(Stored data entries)
···

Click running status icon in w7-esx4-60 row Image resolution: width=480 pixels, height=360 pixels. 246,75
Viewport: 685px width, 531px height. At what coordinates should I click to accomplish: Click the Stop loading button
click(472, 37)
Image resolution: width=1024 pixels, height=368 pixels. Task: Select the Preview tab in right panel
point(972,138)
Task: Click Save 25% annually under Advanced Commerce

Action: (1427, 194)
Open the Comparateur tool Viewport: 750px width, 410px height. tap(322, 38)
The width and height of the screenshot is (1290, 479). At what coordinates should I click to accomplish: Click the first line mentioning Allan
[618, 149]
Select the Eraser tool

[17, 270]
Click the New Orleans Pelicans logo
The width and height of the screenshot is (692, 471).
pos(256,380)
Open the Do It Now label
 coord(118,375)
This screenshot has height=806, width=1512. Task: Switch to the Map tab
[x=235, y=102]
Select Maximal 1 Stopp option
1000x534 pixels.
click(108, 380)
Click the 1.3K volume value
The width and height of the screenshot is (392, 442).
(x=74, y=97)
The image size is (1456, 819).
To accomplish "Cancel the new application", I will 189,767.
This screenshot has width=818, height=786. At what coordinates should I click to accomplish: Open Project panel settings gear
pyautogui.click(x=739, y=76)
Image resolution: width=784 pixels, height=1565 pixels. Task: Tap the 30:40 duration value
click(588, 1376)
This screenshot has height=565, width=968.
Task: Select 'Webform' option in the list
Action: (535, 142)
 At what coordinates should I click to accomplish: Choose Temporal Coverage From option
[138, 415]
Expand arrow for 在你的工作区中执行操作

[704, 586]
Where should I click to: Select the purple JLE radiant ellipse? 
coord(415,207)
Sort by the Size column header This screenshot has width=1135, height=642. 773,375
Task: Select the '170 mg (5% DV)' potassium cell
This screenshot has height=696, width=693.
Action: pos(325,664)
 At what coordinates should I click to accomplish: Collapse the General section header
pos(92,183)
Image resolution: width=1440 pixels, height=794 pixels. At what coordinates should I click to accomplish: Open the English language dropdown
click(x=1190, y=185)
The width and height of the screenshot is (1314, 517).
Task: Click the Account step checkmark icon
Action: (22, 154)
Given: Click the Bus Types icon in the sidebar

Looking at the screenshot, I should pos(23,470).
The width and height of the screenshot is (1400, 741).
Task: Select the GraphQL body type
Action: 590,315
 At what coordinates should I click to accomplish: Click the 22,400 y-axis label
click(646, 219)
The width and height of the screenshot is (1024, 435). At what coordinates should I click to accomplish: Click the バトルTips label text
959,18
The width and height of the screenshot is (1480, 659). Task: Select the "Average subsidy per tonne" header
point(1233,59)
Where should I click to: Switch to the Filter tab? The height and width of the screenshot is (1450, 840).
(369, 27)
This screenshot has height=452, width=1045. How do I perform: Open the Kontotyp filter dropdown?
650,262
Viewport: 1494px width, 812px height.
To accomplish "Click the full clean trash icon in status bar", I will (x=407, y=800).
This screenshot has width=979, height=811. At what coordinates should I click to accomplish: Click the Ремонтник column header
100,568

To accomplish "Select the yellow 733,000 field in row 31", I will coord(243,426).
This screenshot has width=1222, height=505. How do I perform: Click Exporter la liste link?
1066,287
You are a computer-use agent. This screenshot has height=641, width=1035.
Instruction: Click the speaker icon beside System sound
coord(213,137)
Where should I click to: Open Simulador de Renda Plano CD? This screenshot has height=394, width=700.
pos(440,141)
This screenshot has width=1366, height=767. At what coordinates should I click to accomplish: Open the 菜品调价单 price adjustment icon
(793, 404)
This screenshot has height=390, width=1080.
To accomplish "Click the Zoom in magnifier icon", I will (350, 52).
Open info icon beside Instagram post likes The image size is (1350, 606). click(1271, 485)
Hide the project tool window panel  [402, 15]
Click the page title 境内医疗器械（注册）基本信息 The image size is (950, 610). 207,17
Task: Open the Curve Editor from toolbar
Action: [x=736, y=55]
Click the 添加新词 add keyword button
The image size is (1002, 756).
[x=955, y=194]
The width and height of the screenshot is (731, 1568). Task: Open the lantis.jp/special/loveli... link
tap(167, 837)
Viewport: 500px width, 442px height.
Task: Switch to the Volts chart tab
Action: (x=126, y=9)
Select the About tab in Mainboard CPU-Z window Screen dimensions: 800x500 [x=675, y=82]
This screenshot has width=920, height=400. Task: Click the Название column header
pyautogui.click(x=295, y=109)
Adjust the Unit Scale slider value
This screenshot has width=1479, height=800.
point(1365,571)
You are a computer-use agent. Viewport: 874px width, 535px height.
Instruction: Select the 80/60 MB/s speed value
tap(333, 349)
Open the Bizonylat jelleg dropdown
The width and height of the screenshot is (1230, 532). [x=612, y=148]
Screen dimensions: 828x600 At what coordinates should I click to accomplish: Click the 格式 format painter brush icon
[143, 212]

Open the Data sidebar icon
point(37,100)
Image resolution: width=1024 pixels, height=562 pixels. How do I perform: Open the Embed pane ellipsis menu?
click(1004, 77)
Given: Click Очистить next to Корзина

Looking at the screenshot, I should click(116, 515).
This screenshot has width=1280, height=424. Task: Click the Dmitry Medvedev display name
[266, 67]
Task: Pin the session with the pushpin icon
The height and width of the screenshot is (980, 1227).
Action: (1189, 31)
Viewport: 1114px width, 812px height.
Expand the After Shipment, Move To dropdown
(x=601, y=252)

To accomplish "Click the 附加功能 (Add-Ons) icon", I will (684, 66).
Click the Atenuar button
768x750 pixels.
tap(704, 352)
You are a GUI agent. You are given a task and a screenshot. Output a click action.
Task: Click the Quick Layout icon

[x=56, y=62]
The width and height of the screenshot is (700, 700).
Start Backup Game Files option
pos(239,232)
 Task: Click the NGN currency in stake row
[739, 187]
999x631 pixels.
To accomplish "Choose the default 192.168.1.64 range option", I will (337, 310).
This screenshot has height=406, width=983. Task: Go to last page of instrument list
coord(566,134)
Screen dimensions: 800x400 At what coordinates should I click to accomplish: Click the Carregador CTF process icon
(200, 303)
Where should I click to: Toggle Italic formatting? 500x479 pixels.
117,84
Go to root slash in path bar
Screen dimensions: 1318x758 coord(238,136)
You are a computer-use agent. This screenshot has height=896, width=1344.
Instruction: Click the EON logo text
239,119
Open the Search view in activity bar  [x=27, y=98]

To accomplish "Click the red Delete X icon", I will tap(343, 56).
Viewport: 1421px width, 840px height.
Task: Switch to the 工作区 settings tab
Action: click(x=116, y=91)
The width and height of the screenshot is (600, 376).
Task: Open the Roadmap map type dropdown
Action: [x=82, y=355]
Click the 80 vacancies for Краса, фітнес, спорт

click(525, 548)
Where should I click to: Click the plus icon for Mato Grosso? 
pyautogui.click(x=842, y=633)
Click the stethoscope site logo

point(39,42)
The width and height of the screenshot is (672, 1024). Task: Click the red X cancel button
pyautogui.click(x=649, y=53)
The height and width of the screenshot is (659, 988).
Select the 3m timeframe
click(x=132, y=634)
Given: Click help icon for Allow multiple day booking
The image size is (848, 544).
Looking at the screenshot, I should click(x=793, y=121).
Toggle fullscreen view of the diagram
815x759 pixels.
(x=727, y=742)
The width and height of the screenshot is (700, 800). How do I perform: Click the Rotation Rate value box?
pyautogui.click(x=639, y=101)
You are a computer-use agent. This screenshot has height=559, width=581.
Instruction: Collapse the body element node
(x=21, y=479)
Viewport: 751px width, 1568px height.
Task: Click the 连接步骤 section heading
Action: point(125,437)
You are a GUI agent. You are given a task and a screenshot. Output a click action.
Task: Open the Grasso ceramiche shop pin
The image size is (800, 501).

···

AIM OF THE EXERCISE: The data is to be given again in full, with every line exact.

SOLUTION BELOW:
Click running status icon in w7-esx4-60 row Image resolution: width=480 pixels, height=360 pixels. 246,75
Viewport: 685px width, 531px height. At what coordinates should I click to accomplish: Click the Stop loading button
click(472, 37)
Image resolution: width=1024 pixels, height=368 pixels. Task: Select the Preview tab in right panel
point(972,138)
Task: Click Save 25% annually under Advanced Commerce

Action: (1427, 194)
Open the Comparateur tool Viewport: 750px width, 410px height. tap(322, 38)
The width and height of the screenshot is (1290, 479). At what coordinates should I click to accomplish: Click the first line mentioning Allan
[618, 149]
Select the Eraser tool

[17, 270]
Click the New Orleans Pelicans logo
The width and height of the screenshot is (692, 471).
pos(256,380)
Open the Do It Now label
 coord(118,375)
This screenshot has height=806, width=1512. Task: Switch to the Map tab
[x=235, y=102]
Select Maximal 1 Stopp option
1000x534 pixels.
click(108, 380)
Click the 1.3K volume value
The width and height of the screenshot is (392, 442).
(x=74, y=97)
The image size is (1456, 819).
To accomplish "Cancel the new application", I will 189,767.
This screenshot has width=818, height=786. At what coordinates should I click to accomplish: Open Project panel settings gear
pyautogui.click(x=739, y=76)
Image resolution: width=784 pixels, height=1565 pixels. Task: Tap the 30:40 duration value
click(588, 1376)
This screenshot has height=565, width=968.
Task: Select 'Webform' option in the list
Action: (535, 142)
 At what coordinates should I click to accomplish: Choose Temporal Coverage From option
[138, 415]
Expand arrow for 在你的工作区中执行操作

[704, 586]
Where should I click to: Select the purple JLE radiant ellipse? 
coord(415,207)
Sort by the Size column header This screenshot has width=1135, height=642. 773,375
Task: Select the '170 mg (5% DV)' potassium cell
This screenshot has height=696, width=693.
Action: pos(325,664)
 At what coordinates should I click to accomplish: Collapse the General section header
pos(92,183)
Image resolution: width=1440 pixels, height=794 pixels. At what coordinates should I click to accomplish: Open the English language dropdown
click(x=1190, y=185)
The width and height of the screenshot is (1314, 517).
Task: Click the Account step checkmark icon
Action: (22, 154)
Given: Click the Bus Types icon in the sidebar

Looking at the screenshot, I should pos(23,470).
The width and height of the screenshot is (1400, 741).
Task: Select the GraphQL body type
Action: 590,315
 At what coordinates should I click to accomplish: Click the 22,400 y-axis label
click(646, 219)
The width and height of the screenshot is (1024, 435). At what coordinates should I click to accomplish: Click the バトルTips label text
959,18
The width and height of the screenshot is (1480, 659). Task: Select the "Average subsidy per tonne" header
point(1233,59)
Where should I click to: Switch to the Filter tab? The height and width of the screenshot is (1450, 840).
(369, 27)
This screenshot has height=452, width=1045. How do I perform: Open the Kontotyp filter dropdown?
650,262
Viewport: 1494px width, 812px height.
To accomplish "Click the full clean trash icon in status bar", I will (x=407, y=800).
This screenshot has width=979, height=811. At what coordinates should I click to accomplish: Click the Ремонтник column header
100,568

To accomplish "Select the yellow 733,000 field in row 31", I will coord(243,426).
This screenshot has width=1222, height=505. How do I perform: Click Exporter la liste link?
1066,287
You are a computer-use agent. This screenshot has height=641, width=1035.
Instruction: Click the speaker icon beside System sound
coord(213,137)
Where should I click to: Open Simulador de Renda Plano CD? This screenshot has height=394, width=700.
pos(440,141)
This screenshot has width=1366, height=767. At what coordinates should I click to accomplish: Open the 菜品调价单 price adjustment icon
(793, 404)
This screenshot has height=390, width=1080.
To accomplish "Click the Zoom in magnifier icon", I will (350, 52).
Open info icon beside Instagram post likes The image size is (1350, 606). click(1271, 485)
Hide the project tool window panel  [402, 15]
Click the page title 境内医疗器械（注册）基本信息 The image size is (950, 610). 207,17
Task: Open the Curve Editor from toolbar
Action: [x=736, y=55]
Click the 添加新词 add keyword button
The image size is (1002, 756).
[x=955, y=194]
The width and height of the screenshot is (731, 1568). Task: Open the lantis.jp/special/loveli... link
tap(167, 837)
Viewport: 500px width, 442px height.
Task: Switch to the Volts chart tab
Action: (x=126, y=9)
Select the About tab in Mainboard CPU-Z window Screen dimensions: 800x500 [x=675, y=82]
This screenshot has width=920, height=400. Task: Click the Название column header
pyautogui.click(x=295, y=109)
Adjust the Unit Scale slider value
This screenshot has width=1479, height=800.
point(1365,571)
You are a computer-use agent. Viewport: 874px width, 535px height.
Instruction: Select the 80/60 MB/s speed value
tap(333, 349)
Open the Bizonylat jelleg dropdown
The width and height of the screenshot is (1230, 532). [x=612, y=148]
Screen dimensions: 828x600 At what coordinates should I click to accomplish: Click the 格式 format painter brush icon
[143, 212]

Open the Data sidebar icon
point(37,100)
Image resolution: width=1024 pixels, height=562 pixels. How do I perform: Open the Embed pane ellipsis menu?
click(1004, 77)
Given: Click Очистить next to Корзина

Looking at the screenshot, I should click(116, 515).
This screenshot has width=1280, height=424. Task: Click the Dmitry Medvedev display name
[266, 67]
Task: Pin the session with the pushpin icon
The height and width of the screenshot is (980, 1227).
Action: (1189, 31)
Viewport: 1114px width, 812px height.
Expand the After Shipment, Move To dropdown
(x=601, y=252)

To accomplish "Click the 附加功能 (Add-Ons) icon", I will (684, 66).
Click the Atenuar button
768x750 pixels.
tap(704, 352)
You are a GUI agent. You are given a task and a screenshot. Output a click action.
Task: Click the Quick Layout icon

[x=56, y=62]
The width and height of the screenshot is (700, 700).
Start Backup Game Files option
pos(239,232)
 Task: Click the NGN currency in stake row
[739, 187]
999x631 pixels.
To accomplish "Choose the default 192.168.1.64 range option", I will (337, 310).
This screenshot has height=406, width=983. Task: Go to last page of instrument list
coord(566,134)
Screen dimensions: 800x400 At what coordinates should I click to accomplish: Click the Carregador CTF process icon
(200, 303)
Where should I click to: Toggle Italic formatting? 500x479 pixels.
117,84
Go to root slash in path bar
Screen dimensions: 1318x758 coord(238,136)
You are a computer-use agent. This screenshot has height=896, width=1344.
Instruction: Click the EON logo text
239,119
Open the Search view in activity bar  [x=27, y=98]

To accomplish "Click the red Delete X icon", I will tap(343, 56).
Viewport: 1421px width, 840px height.
Task: Switch to the 工作区 settings tab
Action: click(x=116, y=91)
The width and height of the screenshot is (600, 376).
Task: Open the Roadmap map type dropdown
Action: [x=82, y=355]
Click the 80 vacancies for Краса, фітнес, спорт

click(525, 548)
Where should I click to: Click the plus icon for Mato Grosso? 
pyautogui.click(x=842, y=633)
Click the stethoscope site logo

point(39,42)
The width and height of the screenshot is (672, 1024). Task: Click the red X cancel button
pyautogui.click(x=649, y=53)
The height and width of the screenshot is (659, 988).
Select the 3m timeframe
click(x=132, y=634)
Given: Click help icon for Allow multiple day booking
The image size is (848, 544).
Looking at the screenshot, I should click(x=793, y=121).
Toggle fullscreen view of the diagram
815x759 pixels.
(x=727, y=742)
The width and height of the screenshot is (700, 800). How do I perform: Click the Rotation Rate value box?
pyautogui.click(x=639, y=101)
You are a computer-use agent. This screenshot has height=559, width=581.
Instruction: Collapse the body element node
(x=21, y=479)
Viewport: 751px width, 1568px height.
Task: Click the 连接步骤 section heading
Action: point(125,437)
You are a GUI agent. You are given a task and a screenshot. Output a click action.
Task: Open the Grasso ceramiche shop pin
The image size is (800, 501).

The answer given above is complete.